Decision follows rapid U-turn by Boris Johnson's party after MPs defended colleague over lobbying scandal

The British MP at the centre of a lobbying scandal resigned on Thursday after a U-turn by Boris Johnson’s government cleared the way for a new vote on his suspension.

The decision by Owen Paterson is the latest blow to the government, which has been rocked by claims of corruption and sleaze for trying to rewrite the rule book on MPs’ behaviour to protect the former minister.

The government successfully ordered its MPs to block a six-week suspension for Mr Paterson, who was censured by a parliamentary watchdog for lobbying on behalf of companies which paid him more than £100,000.

But a backlash against plans for a new standards system prompted the government to draw back from its plans and promise a new vote on Mr Paterson.

The MP responded by announcing that he would quit after describing the last two years as an “indescribable nightmare” and claiming he had been unable to clear his name under the current system.

He said the pressure of the inquiry — which concluded he was responsible for an “egregious” breach of the rules — contributed to his wife’s suicide in June last year.

“I maintain that I am totally innocent of what I have been accused of and I acted at all times in the interests of public health and safety,” he said in a statement.

“The last few days have been intolerable for us. Worst of all was seeing people, including MPs, publicly mock and deride Rose's death and belittle our pain.

“My children have therefore asked me to leave politics altogether, for my sake as well as theirs.

“I agree with them. I do not want my wife's memory and reputation to become a political football.”

The government’s alternative system of oversight ran into immediate problems after opposition parties vowed to boycott the project and the current watchdog, Kathryn Stone — whose position was thrown into doubt — vowed to stay in post until the end of her term in December 2022.

The move was condemned by opposition MPs, anti-corruption groups and within the prime minister’s own party.

The dispute was further stoked on Thursday by Business Secretary Kwasi Kwarteng, who suggested that Ms Stone, the independent parliamentary commissioner for standards, should quit before her five-year term finishes.

“I think it's difficult to see what the future of the commissioner is, given the fact that we're reviewing the process, and we're overturning and trying to reform this whole process, but it's up to the commissioner to decide her position,” he told Sky News.

The Labour Party accused Mr Kwarteng of trying to bully her out of her post following her damning criticisms of Mr Paterson’s conduct.

The backlash forced the government into a rapid rethink and it announced that the plans would be delayed to allow for further discussions.
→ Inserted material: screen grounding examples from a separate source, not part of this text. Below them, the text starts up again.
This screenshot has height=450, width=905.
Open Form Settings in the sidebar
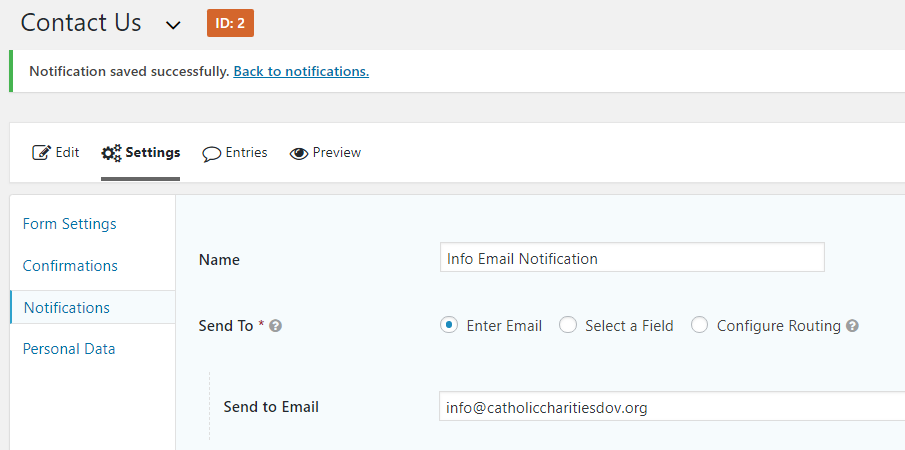(x=69, y=224)

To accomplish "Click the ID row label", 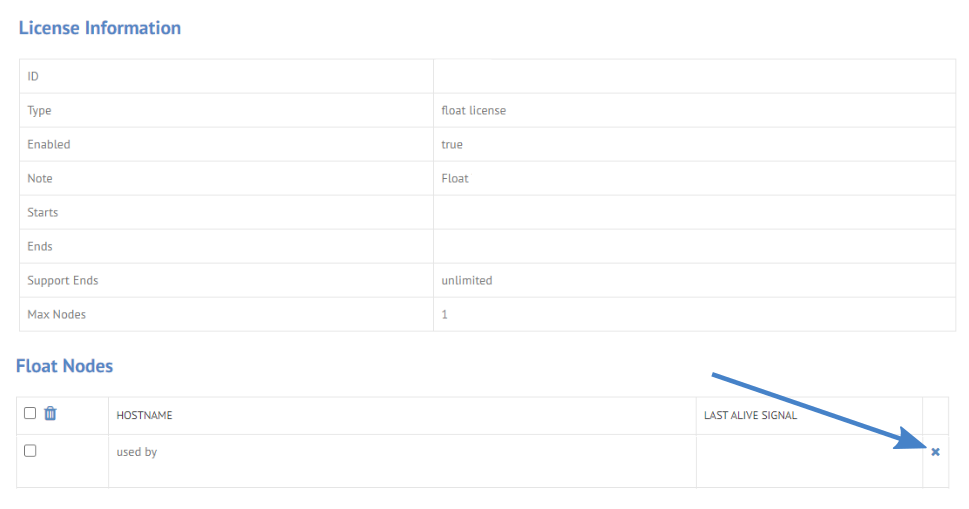I will coord(33,76).
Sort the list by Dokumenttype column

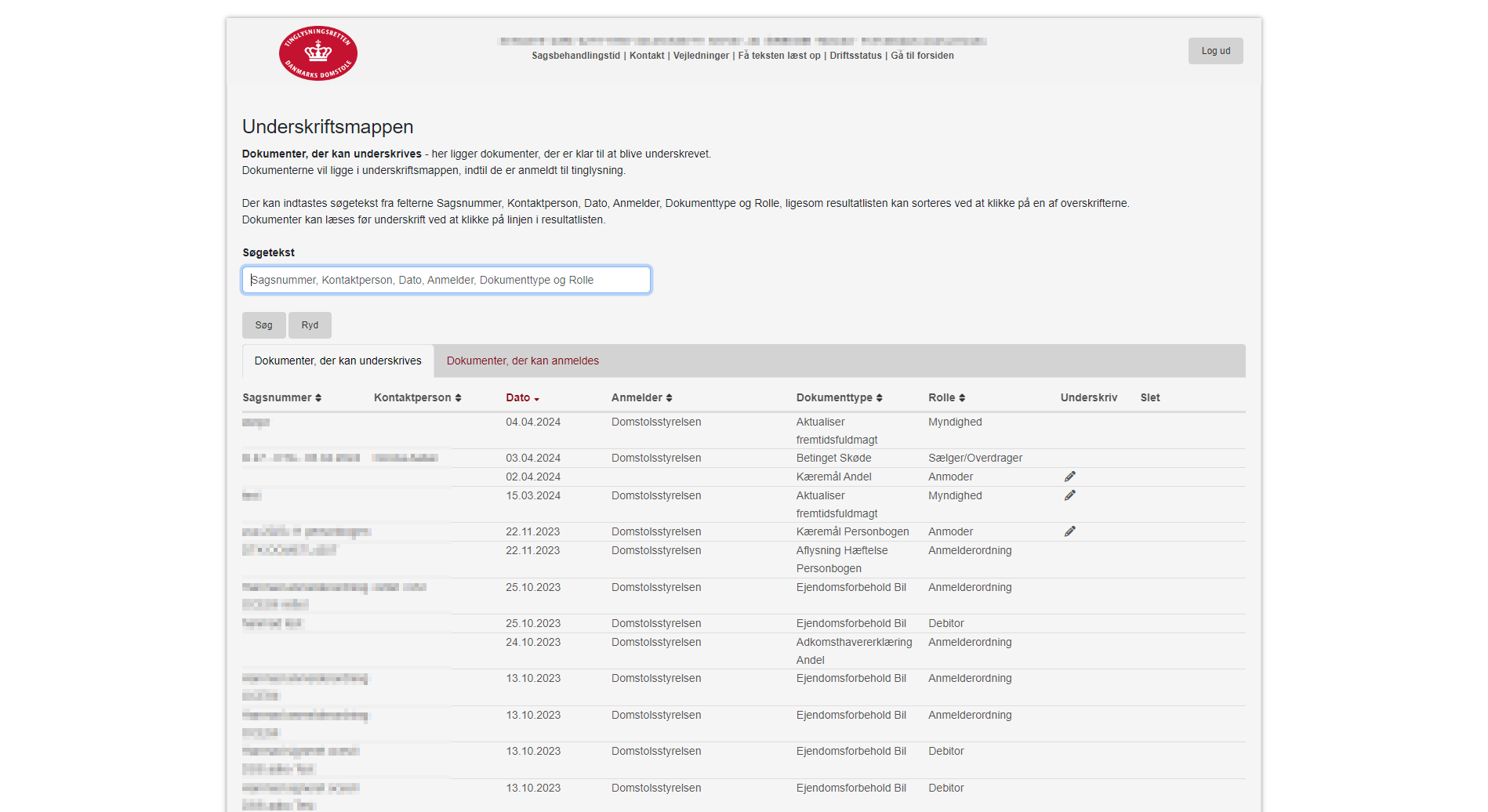[x=839, y=397]
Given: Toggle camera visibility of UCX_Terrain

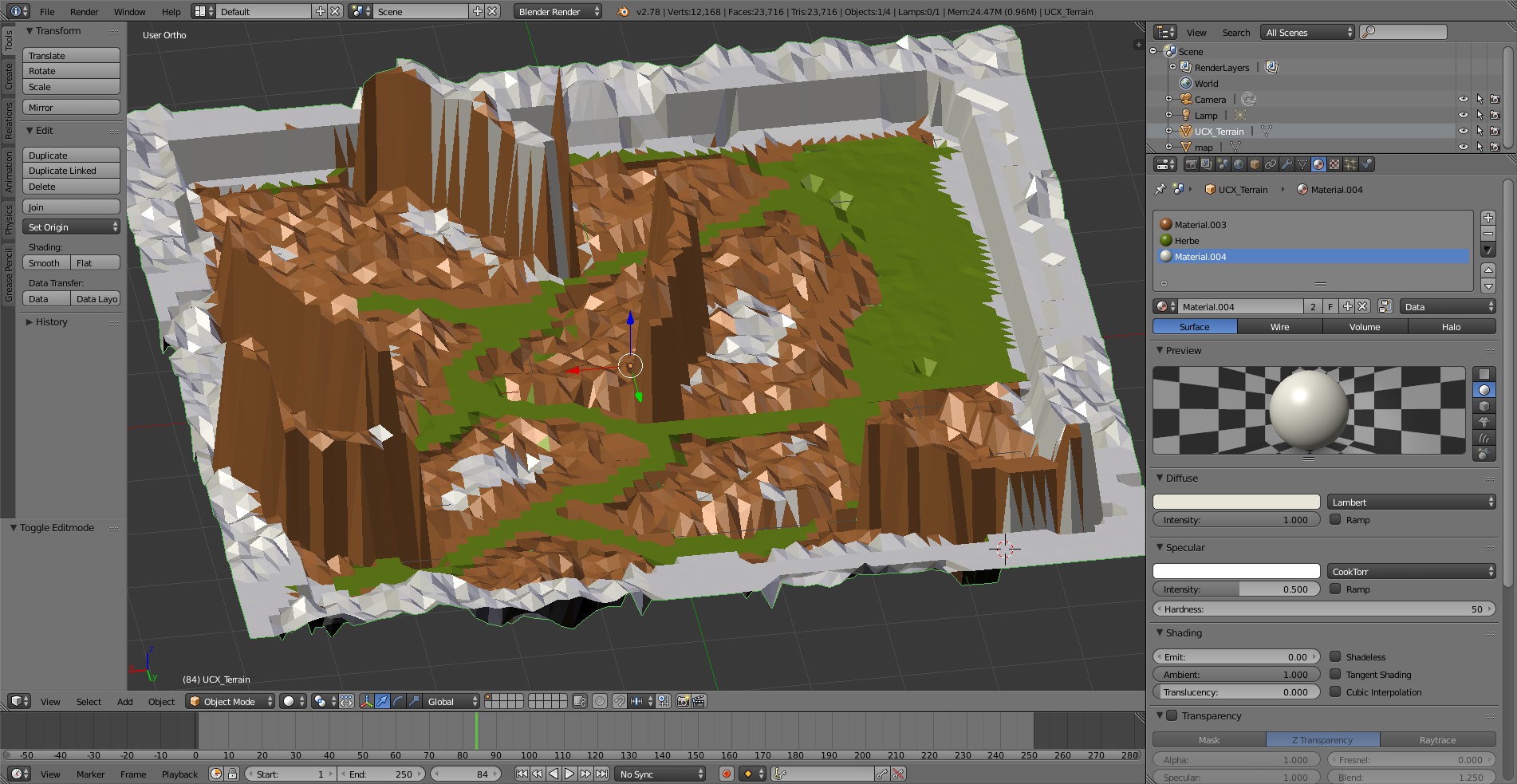Looking at the screenshot, I should [1494, 131].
One ruling party MP on the lowest rung of the ministerial ladder who had voted against the plans was reinstated.

Opposition leader Sir Keir Starmer — who, as the country’s chief prosecutor, brought cases against MPs who abused the expenses system a decade ago — had described the planned changes as corruption.
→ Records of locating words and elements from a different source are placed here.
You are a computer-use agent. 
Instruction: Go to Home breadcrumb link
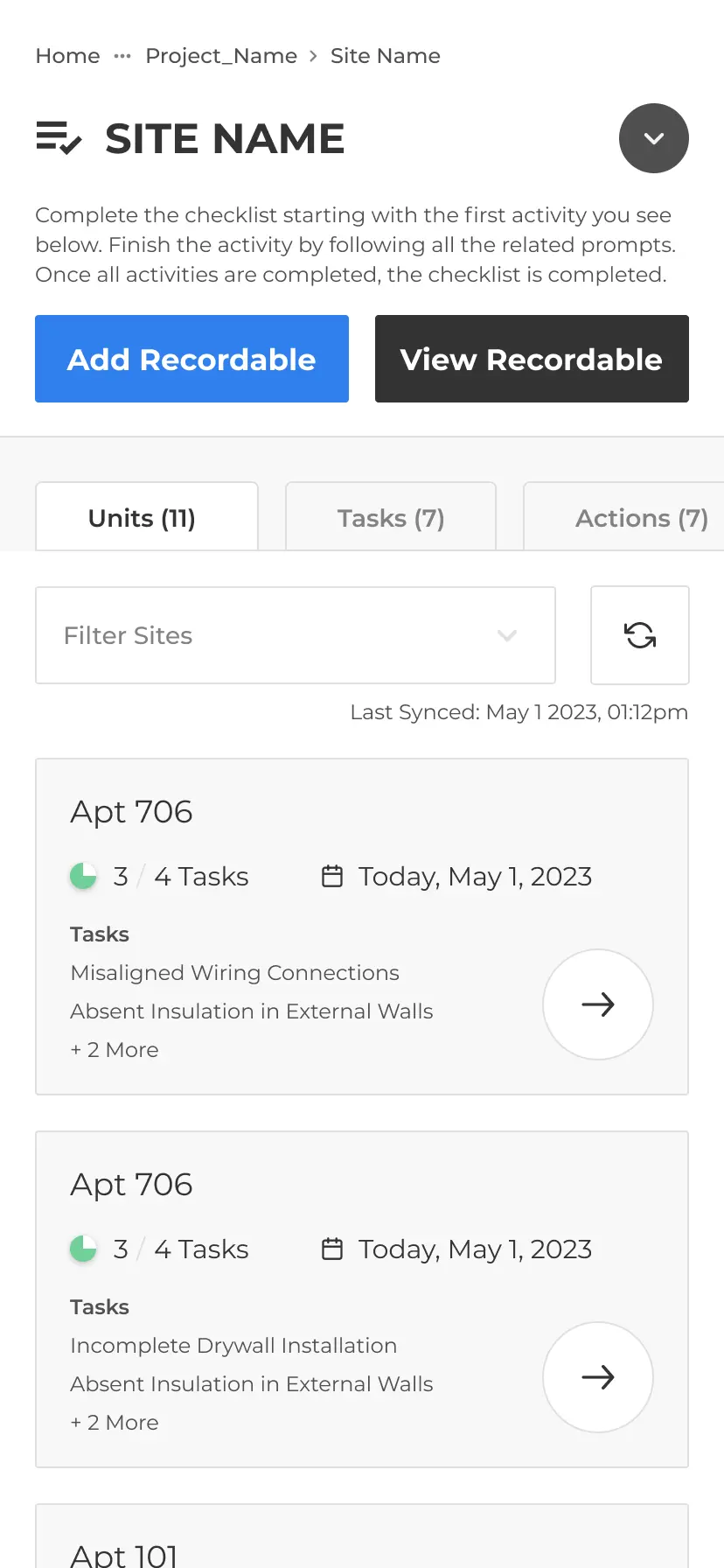[67, 56]
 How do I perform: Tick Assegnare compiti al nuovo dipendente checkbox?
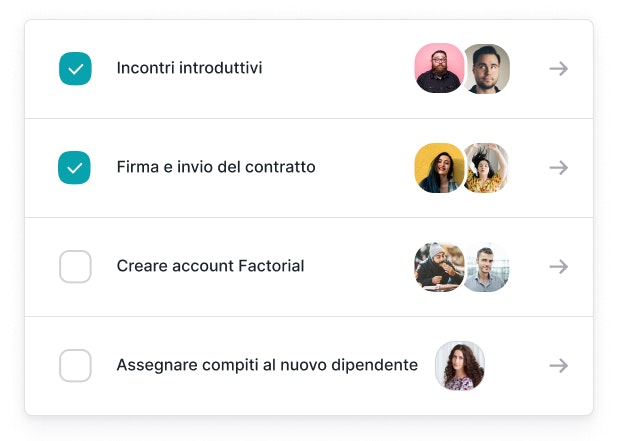pyautogui.click(x=75, y=366)
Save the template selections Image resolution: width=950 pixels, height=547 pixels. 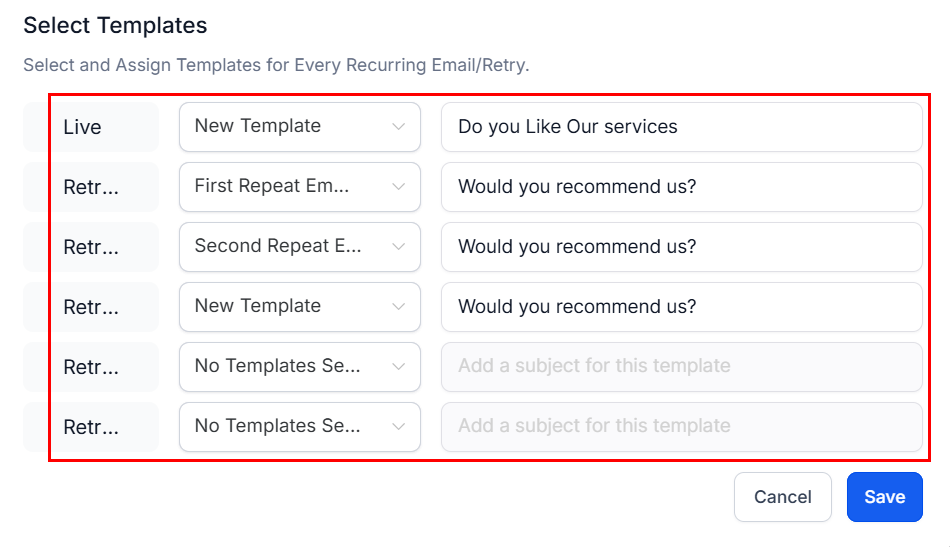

“That the Tories are yet again wallowing in sleaze comes as no surprise,” wrote Mr Starmer in The Guardian newspaper.

The Business Insider website revealed that 22 ruling party MPs who backed the move to scrap the current system were either under investigation or had been censured by the commissioner since 2019.
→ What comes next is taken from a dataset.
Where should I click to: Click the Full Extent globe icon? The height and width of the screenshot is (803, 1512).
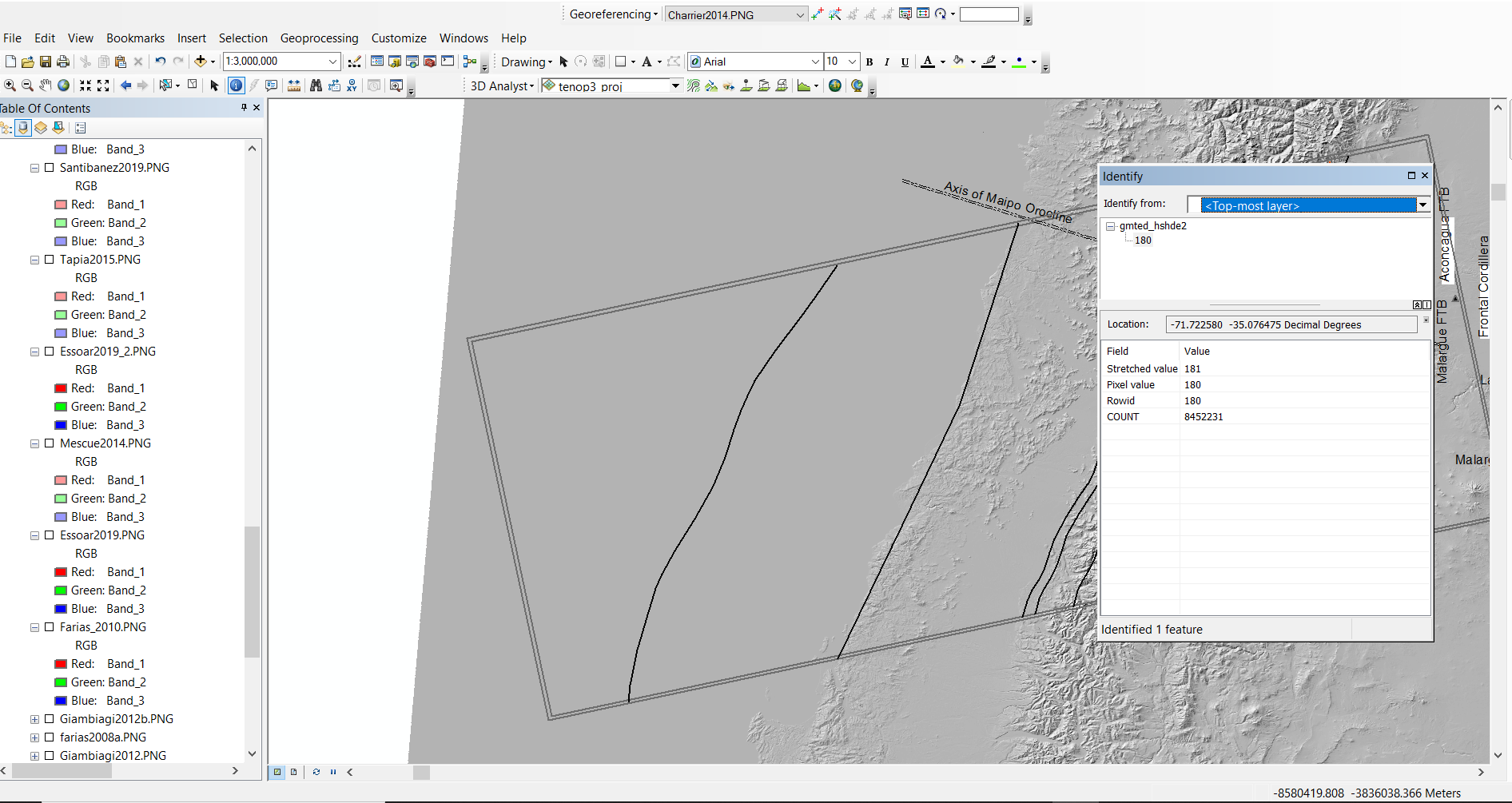click(x=62, y=85)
Lord Evans, the chairman of the Committee on Standards in Public Life, described plans for a Tory-led review into the disciplinary process for MPs as being “deeply at odds with the best traditions of British democracy”.

The former MI5 chief told an Institute for Government event: “It cannot be right to propose an overhaul of the entire regulatory system in order to postpone or prevent sanctions in a very serious case of paid lobbying by an MP.

“And it cannot be right to propose that the standards system in the House of Commons should be reviewed by a select committee chaired by a member of the ruling party and with a majority of members from that same party.

“This extraordinary proposal is deeply at odds with the best traditions of British democracy.

“The political system in this country does not belong to one party or even to one government — it is a common good that we have all inherited from our forebears and that we all have a responsibility to preserve and to improve.”

The Conservative party has been dogged by the issue of “sleaze” since former premier John Major announced a “back to basics” policy in 1993 promoting traditional values — but this became a derided slogan after a series of sexual and financial scandals.

The leak in 2009 of expenses and allowances claimed by MPs — including payments for a “duck island” and mortgage scams — led to prosecutions and forced a number of MPs from across the political spectrum to announce they were leaving front-line politics.